**Input material:**

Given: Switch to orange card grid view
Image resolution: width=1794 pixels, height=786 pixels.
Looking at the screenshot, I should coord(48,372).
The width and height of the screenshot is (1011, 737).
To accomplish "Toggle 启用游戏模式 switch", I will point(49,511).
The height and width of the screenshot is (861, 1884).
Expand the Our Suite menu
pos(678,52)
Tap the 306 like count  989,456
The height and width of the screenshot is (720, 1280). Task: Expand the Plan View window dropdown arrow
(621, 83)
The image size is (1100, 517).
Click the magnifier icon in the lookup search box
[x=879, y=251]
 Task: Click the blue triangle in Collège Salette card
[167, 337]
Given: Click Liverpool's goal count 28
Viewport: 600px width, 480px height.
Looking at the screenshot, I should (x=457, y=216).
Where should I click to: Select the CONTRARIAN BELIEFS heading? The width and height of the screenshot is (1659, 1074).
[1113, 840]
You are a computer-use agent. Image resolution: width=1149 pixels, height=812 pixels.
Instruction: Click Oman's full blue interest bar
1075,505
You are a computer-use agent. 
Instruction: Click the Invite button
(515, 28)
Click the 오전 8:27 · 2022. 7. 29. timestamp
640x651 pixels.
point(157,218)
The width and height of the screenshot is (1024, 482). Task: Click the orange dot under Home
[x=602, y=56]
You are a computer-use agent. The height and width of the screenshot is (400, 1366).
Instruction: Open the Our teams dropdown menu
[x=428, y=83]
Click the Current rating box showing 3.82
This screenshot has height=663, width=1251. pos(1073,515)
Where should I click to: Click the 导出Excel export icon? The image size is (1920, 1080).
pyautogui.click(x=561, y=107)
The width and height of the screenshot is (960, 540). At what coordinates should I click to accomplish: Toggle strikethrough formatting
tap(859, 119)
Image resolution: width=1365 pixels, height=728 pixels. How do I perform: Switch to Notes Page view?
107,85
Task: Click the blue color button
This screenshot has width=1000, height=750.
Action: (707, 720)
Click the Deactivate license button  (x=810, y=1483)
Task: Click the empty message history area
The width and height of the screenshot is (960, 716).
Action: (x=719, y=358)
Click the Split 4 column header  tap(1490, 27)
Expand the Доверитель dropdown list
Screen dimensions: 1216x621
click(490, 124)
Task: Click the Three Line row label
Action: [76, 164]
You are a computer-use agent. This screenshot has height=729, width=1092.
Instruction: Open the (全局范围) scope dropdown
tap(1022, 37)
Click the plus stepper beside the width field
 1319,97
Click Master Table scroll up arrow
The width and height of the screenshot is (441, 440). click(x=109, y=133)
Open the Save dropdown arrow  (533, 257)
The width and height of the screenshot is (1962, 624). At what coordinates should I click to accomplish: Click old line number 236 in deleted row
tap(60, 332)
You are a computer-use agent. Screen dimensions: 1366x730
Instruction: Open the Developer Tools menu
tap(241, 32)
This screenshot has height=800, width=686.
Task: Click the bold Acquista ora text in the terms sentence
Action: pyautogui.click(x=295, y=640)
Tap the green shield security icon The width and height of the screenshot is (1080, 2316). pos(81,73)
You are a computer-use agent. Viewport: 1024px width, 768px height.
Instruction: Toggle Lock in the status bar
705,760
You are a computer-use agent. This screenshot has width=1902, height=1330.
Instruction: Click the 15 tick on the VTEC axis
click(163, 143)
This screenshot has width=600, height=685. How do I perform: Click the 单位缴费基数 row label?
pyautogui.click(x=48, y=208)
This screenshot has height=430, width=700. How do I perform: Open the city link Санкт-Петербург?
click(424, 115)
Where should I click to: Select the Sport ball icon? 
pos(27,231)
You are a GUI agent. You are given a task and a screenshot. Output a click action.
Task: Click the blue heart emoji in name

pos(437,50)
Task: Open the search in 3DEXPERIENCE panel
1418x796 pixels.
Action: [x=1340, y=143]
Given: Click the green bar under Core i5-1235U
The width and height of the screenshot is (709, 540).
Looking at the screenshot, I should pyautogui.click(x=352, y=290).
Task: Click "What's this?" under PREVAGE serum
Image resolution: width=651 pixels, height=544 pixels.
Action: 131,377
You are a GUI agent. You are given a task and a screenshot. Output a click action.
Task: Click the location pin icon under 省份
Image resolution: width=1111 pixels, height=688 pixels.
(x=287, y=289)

**Work request:** Copy out precisely the lines from the line with "The width and height of the screenshot is (1011, 737)." to the line with "The image size is (1100, 517)." in the material above, including those two lines and omitting all the rest.

**Response:**
The width and height of the screenshot is (1011, 737).
To accomplish "Toggle 启用游戏模式 switch", I will point(49,511).
The height and width of the screenshot is (861, 1884).
Expand the Our Suite menu
pos(678,52)
Tap the 306 like count  989,456
The height and width of the screenshot is (720, 1280). Task: Expand the Plan View window dropdown arrow
(621, 83)
The image size is (1100, 517).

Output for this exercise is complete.